Zur Handlung: Eigentlich ist es nicht wichtig, die komplette Handlung des Films zusammenzufassen; dadurch würde 1. zu viel gespoilert und 2. wäre man danach wegen all der Namen eher völlig verwirrt anstatt informiert. Wir werden uns hier also darauf beschränken, die Namen der wichtigsten Personen und die Zeit, in der sie leben, anzugeben:

1. Hauptperson der ersten Epoche:  Adam Ewing, ein Anwalt um 1849.

2. Robert Frobisher: ein (homosexueller) hochbegabter Komponist um 1936.

3. Luisa Rey: Journalistin, die in einem AKW-Fall ermittelt, um 1973.

4. Timothy Cavendish: ältlicher Verleger eines Bestsellerromans in unserer Zeit 2012.

5. Sonmi-451: ein weiblicher Bediener-Klon einer Fastfood-Kette mit einem eigenen Bewusstsein um 2144.

6. Zackry: Ein Ziegenhirt um 2346, einer Zeit, die im Film „nach dem großen Fall“ genannt wird.

Diese sechs Schicksale sind über die Zeit  hinweg miteinander verknüpft, was durch ein Muttermal in Form eines Kometen, das jede der Hauptpersonen trägt, veranschaulicht wird. Wer noch etwas mehr über die einzelnen Handlungsstränge erfahren will, kann sich hier noch den Extended Trailer zu „Cloud Atlas“ ansehen.

Der Film ist eine Co-Produktion der Geschwister Lana und Andy Wachowski (Matrix) und Tom Tykwer (Lola rennt, Das Parfum). Er wurde Ende 2011 weitgehend in Deutschland im Studio Babelsberg gedreht und gilt mit 100 Mio. Dollar Produktionskosten aktuell als der teuerste deutsche Film. Man sollte meinen, dass bei einer solch prominenten Zusammenarbeit inklusive eines ordentlichen Budgets ein gigantischer Film rauskommt, umso mehr es eine Romanverfilmung des gleichnamigen Bestsellers von David Mitchell ist, der offensichtlich mit dem Ergebnis des Films sehr zufrieden war (hier ein kleines Interview dazu).
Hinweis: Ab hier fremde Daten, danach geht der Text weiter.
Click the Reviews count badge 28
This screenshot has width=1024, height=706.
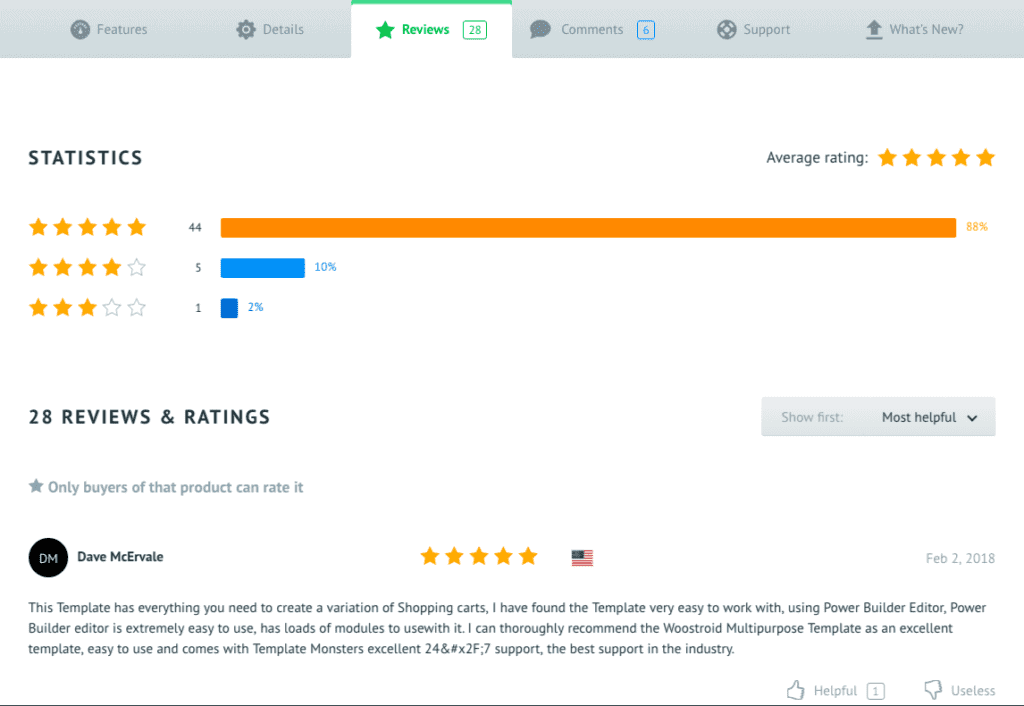[x=475, y=29]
Die Kritiker sehen das anders und zerreißen den Film gerne mal in der Luft, wie etwa geschehen in der „Zeit„. Wir haben uns mit den häufigsten Kritikpunkten dieser und anderer Kritiken auseinandergesetzt und möchten euch nun das Ergebnis präsentieren:

Kritikpunkt Nummer 1: Der Film ist zu lang.

Ursula: Sicherlich ist „Cloud Atlas“ mit 172 Minuten kein Kurzfilm, allerdings sind Filme mit Überlänge schon lange keine Seltenheit mehr. Alle drei Teile von Herr der Ringe sind zum Beispiel länger als „Cloud Atlas“ („Die Gefährten“ 187 Minuten, „Die zwei Türme“ 197 Minuten, „Die Rückkehr des Königs“ 201 Minuten). Ich gebe zu, dass eine Pause in der Mitte des Films sicher geholfen hätte, die einzelnen Handlungsstränge gedanklich zu ordnen, aber sonderlich vermisst habe ich sie nicht. Der Film wirkt wesentlich kürzer als er eigentlich ist, man hat an keiner Stelle das „Hier hätte man den Film eigentlich enden lassen können“-Gefühl und ich persönlich konnte es kaum glauben, als ich nach der Spätvorstellung aus dem Kino kam und feststellte, dass es schon halb 2 Uhr nachts war!

Jannik: Das Besondere an „Cloud Atlas“ ist, dass man hinterher das Gefühl hat, sechs vollständige Spielfilme gesehen zu haben. Der Kern der einzelnen Stories wird gezeigt, während man sich im fliegenden Wechsel erst in der Gegenwart, dann in der Vergangenheit, dann plötzlich wieder in der postapokalyptischen Zukunft befindet. So eine Struktur braucht ihre Zeit. Drei Stunden sind dringend nötig, sonst würde sich der Film in Belanglosigkeit verlieren oder noch mehr verwirren, als er es eh schon tut. Tom Tykwer und die Wachowski-Geschwister haben „Cloud Atlas“ diese Zeit gegeben und es geschafft, dass mir keine der Hauptpersonen egal war. Im Gegenteil, mich hat der Film gefesselt.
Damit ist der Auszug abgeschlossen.